Le format du bouquin est amusant, il mime la tablette de médocs, même le quatrième de couverture s'improvise posologie d'un somnifère. La notice en introduction est plus complète.
« Pour les enfants: vous pourrez lire ces nouvelles à vos enfants pour les endormir, mais au risque de les éloigner des bras de Morphée pour les pousser dans ceux de la morphine » (!!!)
Nous voilà prévenus, les pages qui suivent sont sur l'absurde de rêves d'adultes.
Le recueil est composé de cinq nouvelles, je vais donner des esquisses perçues sans les résumer et des citations puis j'ébaucherai une vue d'ensemble, ce qui les rapproche à mon sens bien qu'elles soient aussi différentes que leurs auteurs.
"Dernier repos" de Christophe Merit:
« Des matins comme ceux-là disent que l'armée froide se dressera toujours face à l'envahisseur (…) »
Une nouvelle qui filtre avec l'horreur et la SF voire même un certain steampunk au cimetière. Sexe, mensonges et vidéo chez les bidasses.
Un coté Lagaffe en vadrouille, le texte est truffé de mots brillants, radioactifs, comme sous l'explosion d'une sale bombe, celle de l'auteur tagueur.
On pourrait reciter l'auteur dans la préface de son recueil « Échappées belles »
« Souvent, mes textes racontent comment quelqu'un choisit de son plein gré une rupture avec une situation ronronnante ou menaçante. »
"S'endormir" de Thomas Marzat:
Une nouvelle qui est glauque et noire comme la suie des restants des feux de la Saint-Jean où l'on tue l'hiver. Elle est parfois légèrement trop philosophique, songeuse.
« Simplement une brutale attaque en traître contre un adversaire qui n'est même pas conscient de la subir mais qui, voyant subitement son sang couler, se demande ce qui cloche chez lui, d'où provient l'hémorragie. »
« La rubrique littéraire, sans doute à court de scoops pendant l'été, titrait: « A quoi sert la littérature ? », question à laquelle répondaient une trentaine de plumes médiatiques. Dans un texte grandiloquent, une passionaria auto-fictionnelle déclamait: « Mon métier est vital pour moi. Si demain on m'interdit d'écrire, je meurs ». Elle (une autre femme) leva la tête, songeuse. Qui comptait lui interdire d'écrire au juste ? (… Je ne cite pas la suite trop longue mais qui en vaut la peine) Non, il était évident que ce que cette femme redoutait au point d'en mourir, c'était de passer de la lumière à l'ombre. »

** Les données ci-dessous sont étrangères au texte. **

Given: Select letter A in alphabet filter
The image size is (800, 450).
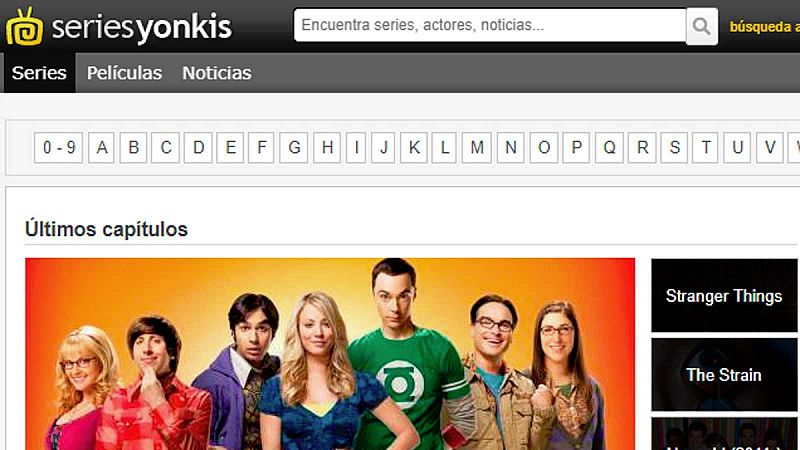Looking at the screenshot, I should (102, 148).
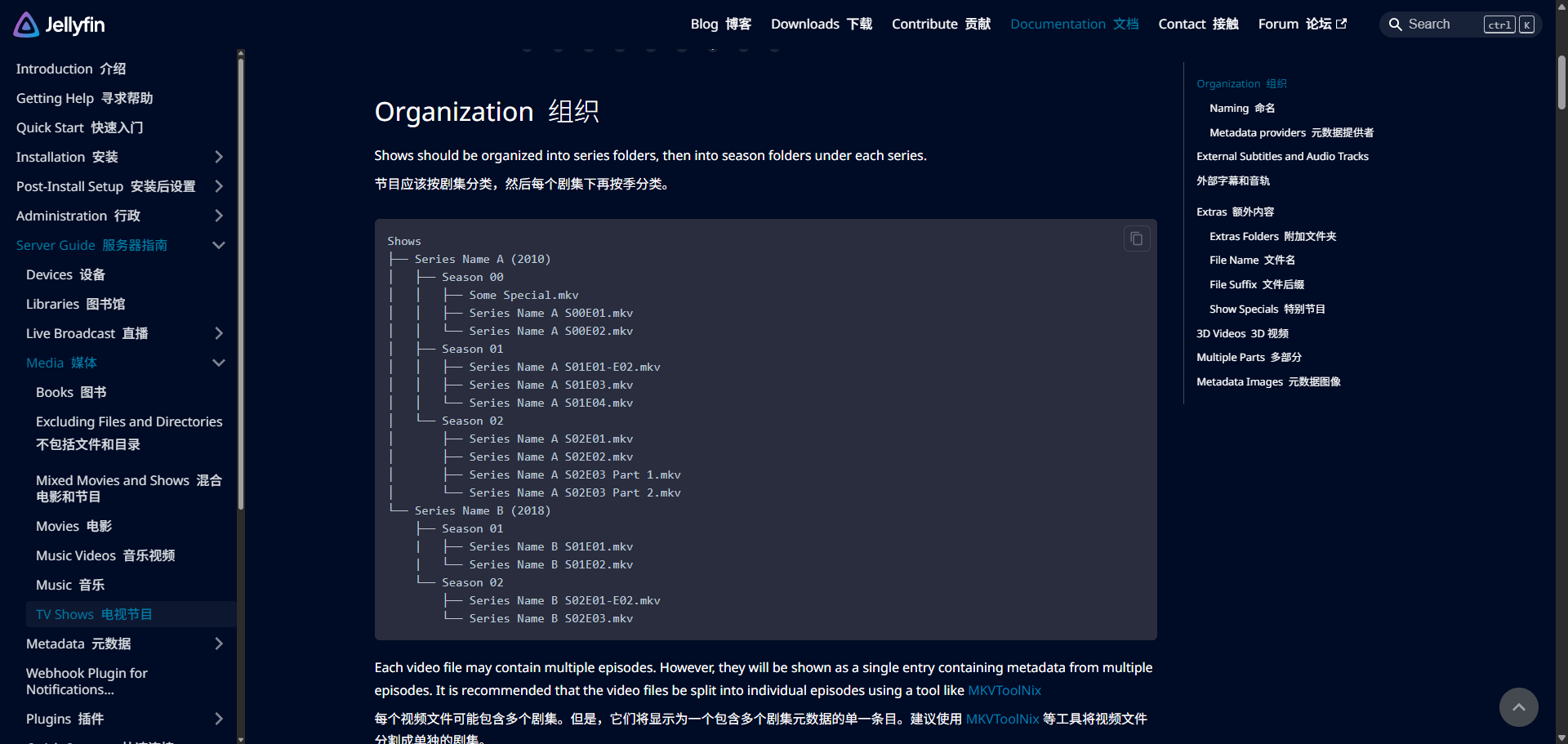Image resolution: width=1568 pixels, height=744 pixels.
Task: Click into the Search field
Action: click(x=1442, y=25)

"Exvasion" de Romain Protat:
« La vitrine du magasin explosa d'un coup. Des centaines, des milliers de poissons volants en sortirent comme une nuée de chauve-souris folles de rage. »
« Il était dans une bibliothèque. sans doute le pire endroit où se réfugier. »

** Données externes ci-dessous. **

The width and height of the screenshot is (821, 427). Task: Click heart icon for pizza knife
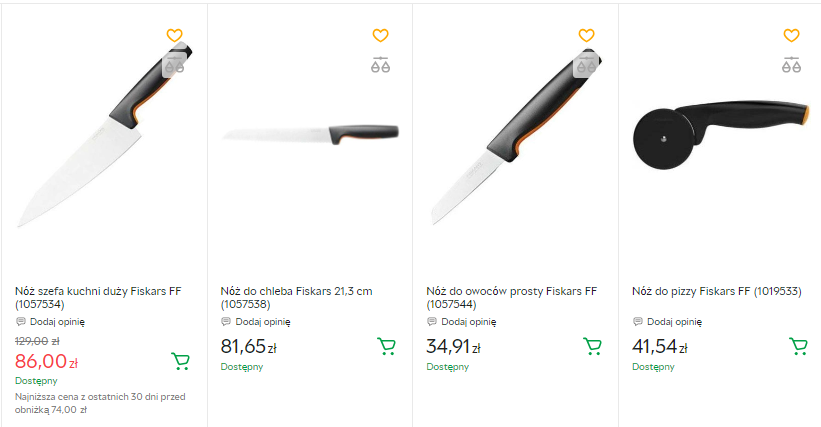pyautogui.click(x=791, y=36)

« Règle de survie qui l'autorisait à dévorer le monde: il l'avait vu mourir et l'avait lui même en partie tué. »
Une nouvelle où l'on avale ses couleuvres sur fond bleu, un classique post apo mais qui a ses charmes. Un mélange de « Je suis une légende » et d'un manga version Miyazaki ou Serial Experiments Lain.
"La presque vie" d'Olivier Martinelli:
« Des mois durant, j'avais tapé sur cette antique machine à écrire qui claquait comme une Kalachnikov. »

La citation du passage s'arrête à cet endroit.